NMR Crystallography in Pharmaceutical Development

Abstract

NMR crystallography is the combined use of experimental solid-state nuclear magnetic resonance (NMR) with density-functional theory (DFT) calculation of NMR parameters for a structure, as obtained, for example, by complementary diffraction or crystal structure prediction (CSP) approaches. We give an overview of how NMR crystallography can be applied to active pharmaceutical ingredients (APIs) and their formulations, including considering polymorphism, solvates and hydrates, salt and co-crystal formation, and amorphous dispersions. Specifically, the use of the gauge-including projector augmented wave (GIPAW) method, as implemented, for instance, in CASTEP or Quantum Espresso, is widely employed to calculate NMR chemical shifts for nuclei such as 1H, 13C, 14/15N, 19F, and 35Cl, as well as quadrupolar parameters for spin I ≥ 1 nuclei such as 14N and 35Cl, complementing experimental data obtained using magic-angle spinning (MAS).

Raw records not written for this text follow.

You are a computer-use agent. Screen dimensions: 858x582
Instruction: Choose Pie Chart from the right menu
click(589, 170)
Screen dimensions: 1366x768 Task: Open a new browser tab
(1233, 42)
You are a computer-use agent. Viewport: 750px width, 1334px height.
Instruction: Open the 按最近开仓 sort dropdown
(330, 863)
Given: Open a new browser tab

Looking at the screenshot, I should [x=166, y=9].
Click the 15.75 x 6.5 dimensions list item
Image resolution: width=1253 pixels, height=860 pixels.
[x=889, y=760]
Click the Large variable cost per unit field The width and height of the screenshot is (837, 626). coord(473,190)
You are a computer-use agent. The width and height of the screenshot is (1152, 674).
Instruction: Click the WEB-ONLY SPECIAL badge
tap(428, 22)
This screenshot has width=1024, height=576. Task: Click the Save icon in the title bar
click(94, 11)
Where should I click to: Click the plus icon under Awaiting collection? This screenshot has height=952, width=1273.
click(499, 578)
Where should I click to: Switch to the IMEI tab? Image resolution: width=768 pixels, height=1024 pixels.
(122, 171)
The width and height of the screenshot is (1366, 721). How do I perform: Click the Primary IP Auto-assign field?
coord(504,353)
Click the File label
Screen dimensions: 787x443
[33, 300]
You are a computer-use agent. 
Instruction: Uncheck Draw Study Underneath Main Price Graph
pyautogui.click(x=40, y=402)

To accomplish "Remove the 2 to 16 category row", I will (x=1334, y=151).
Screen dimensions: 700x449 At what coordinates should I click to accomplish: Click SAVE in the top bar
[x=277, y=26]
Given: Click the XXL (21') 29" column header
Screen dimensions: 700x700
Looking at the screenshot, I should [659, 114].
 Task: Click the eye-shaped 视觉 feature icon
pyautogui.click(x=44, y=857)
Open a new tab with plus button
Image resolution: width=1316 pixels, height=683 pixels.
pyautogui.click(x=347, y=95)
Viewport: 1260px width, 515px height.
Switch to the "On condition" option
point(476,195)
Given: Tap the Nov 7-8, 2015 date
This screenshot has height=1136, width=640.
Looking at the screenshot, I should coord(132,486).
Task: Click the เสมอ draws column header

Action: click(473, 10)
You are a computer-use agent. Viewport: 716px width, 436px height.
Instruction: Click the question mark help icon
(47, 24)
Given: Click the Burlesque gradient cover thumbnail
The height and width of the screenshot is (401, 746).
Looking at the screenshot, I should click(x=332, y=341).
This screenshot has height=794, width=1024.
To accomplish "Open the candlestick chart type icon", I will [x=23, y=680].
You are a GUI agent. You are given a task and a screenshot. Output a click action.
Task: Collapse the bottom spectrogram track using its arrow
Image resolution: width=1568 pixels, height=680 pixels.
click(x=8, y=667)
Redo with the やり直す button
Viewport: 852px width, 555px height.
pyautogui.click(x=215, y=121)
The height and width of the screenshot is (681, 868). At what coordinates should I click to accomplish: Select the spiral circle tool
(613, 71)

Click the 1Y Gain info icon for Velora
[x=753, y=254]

We describe the application of key MAS NMR experiments such as cross-polarisation (CP) MAS, notably for polymorph fingerprinting and determination of the number of distinct molecules in the asymmetric unit cell (Z′), and 1H-based two-dimensional experiments including heteronuclear correlation and double-quantum (DQ) MAS. Experiments probing internuclear dipolar couplings provide structural insight via identifying specific atomic proximities and determining specific distances and characterise dynamic processes via quantitative measurement of dipolar couplings.